(Beginning of DATA RECORDS)

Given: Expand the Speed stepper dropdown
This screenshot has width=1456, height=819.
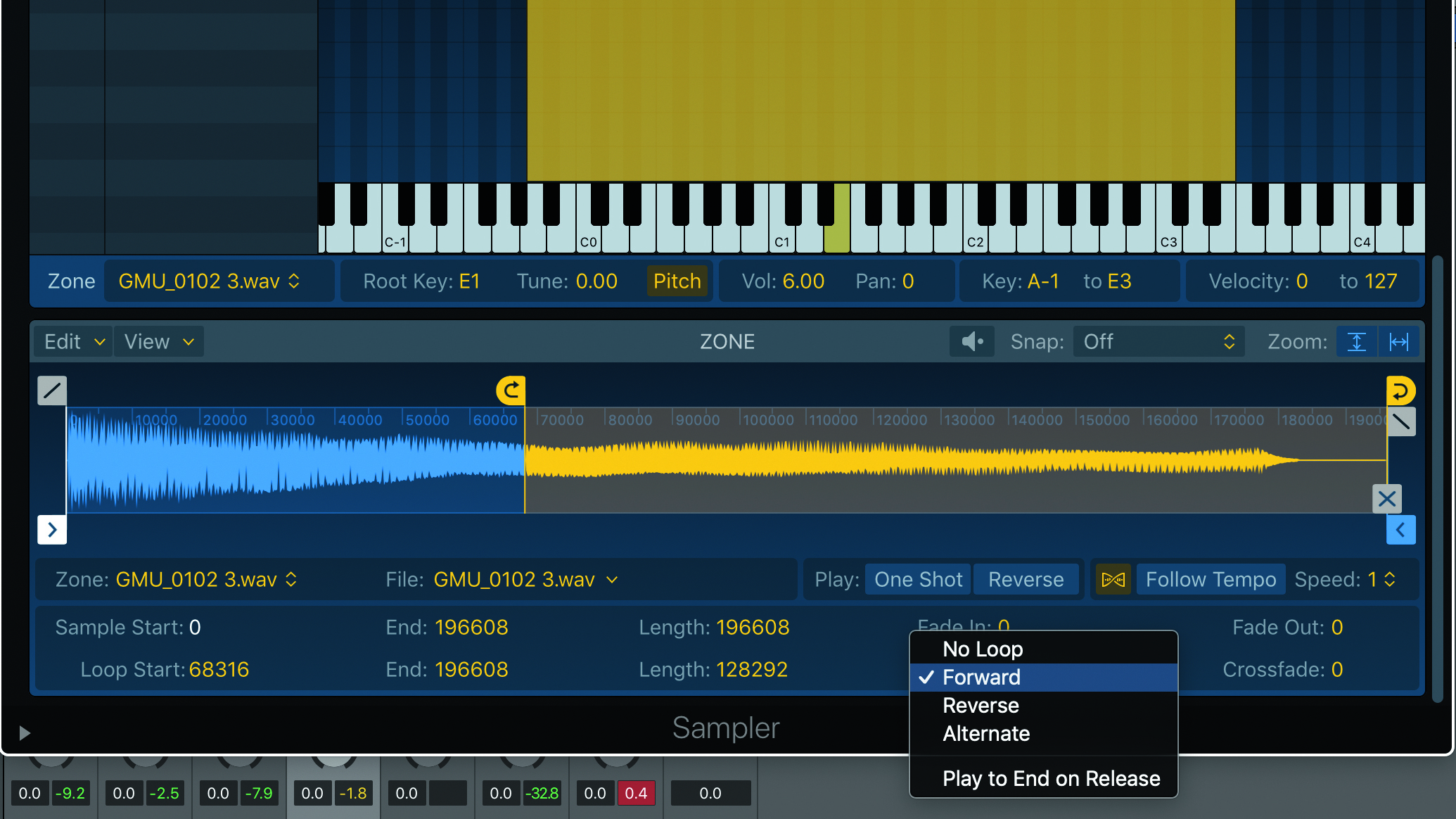Looking at the screenshot, I should click(1394, 579).
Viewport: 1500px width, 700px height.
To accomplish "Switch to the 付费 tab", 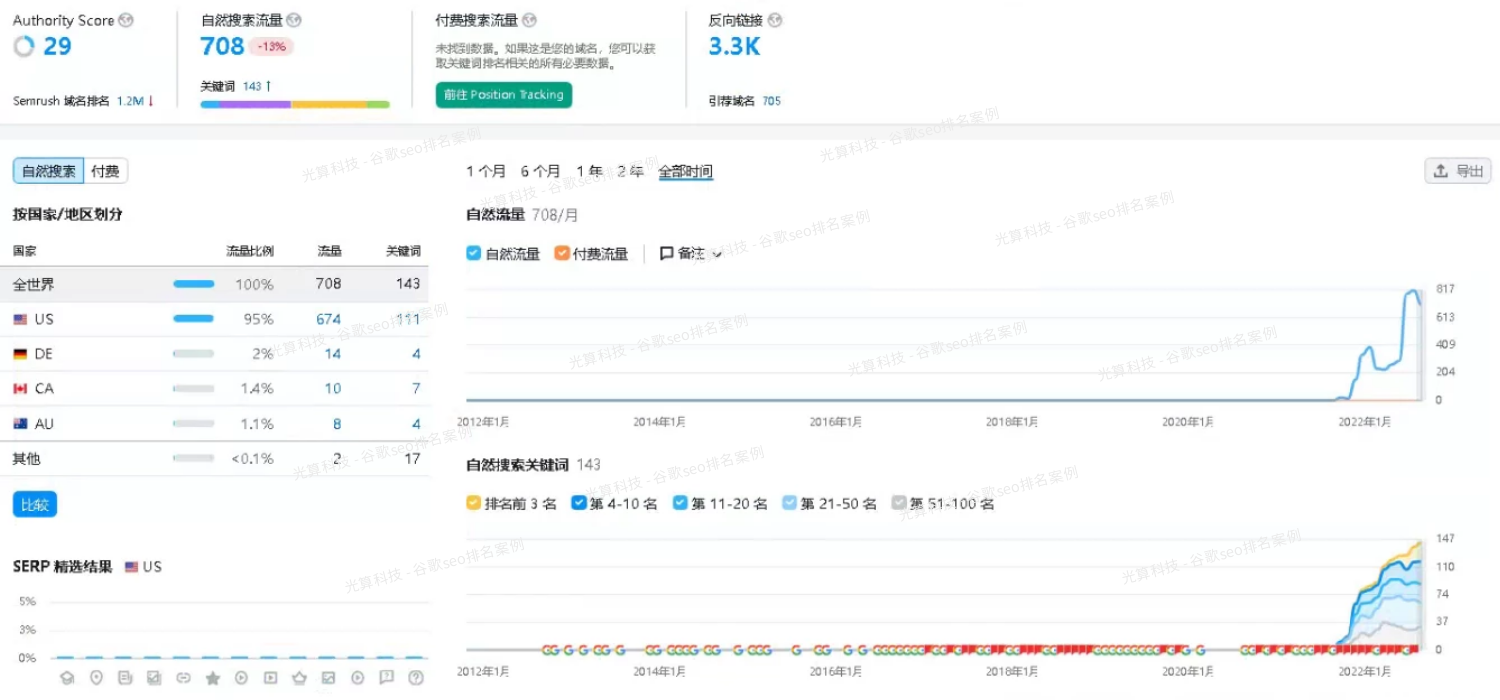I will tap(105, 170).
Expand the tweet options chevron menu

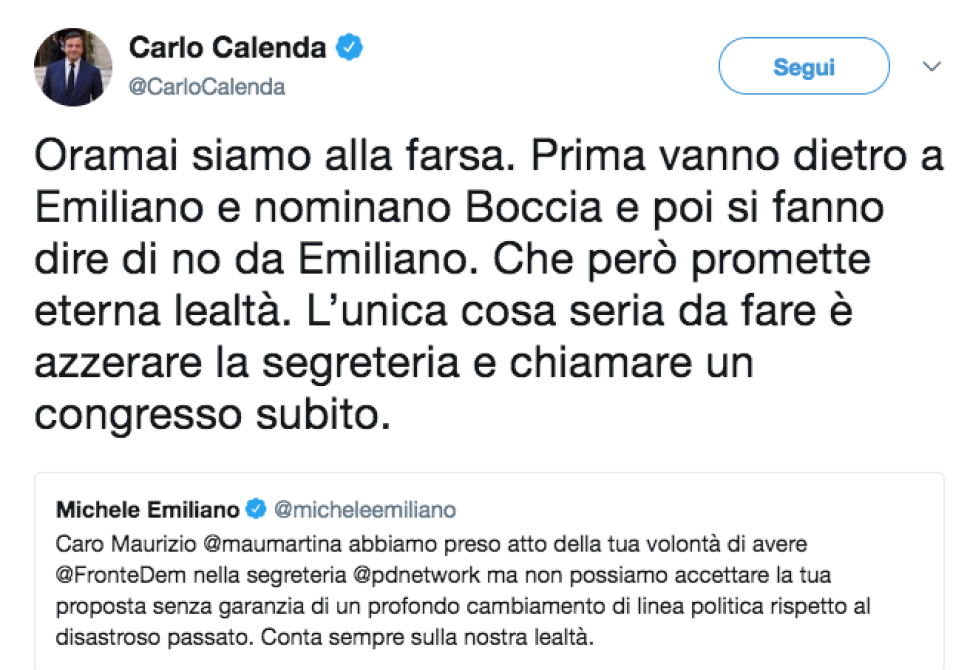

(End of DATA RECORDS)

▶ _WHAT IS BEING ASKED_:
The answer should be all lines from the entries above that hold the word "Expand".

▶ _ANSWER SPACE_:
Given: Expand the Speed stepper dropdown
Expand the tweet options chevron menu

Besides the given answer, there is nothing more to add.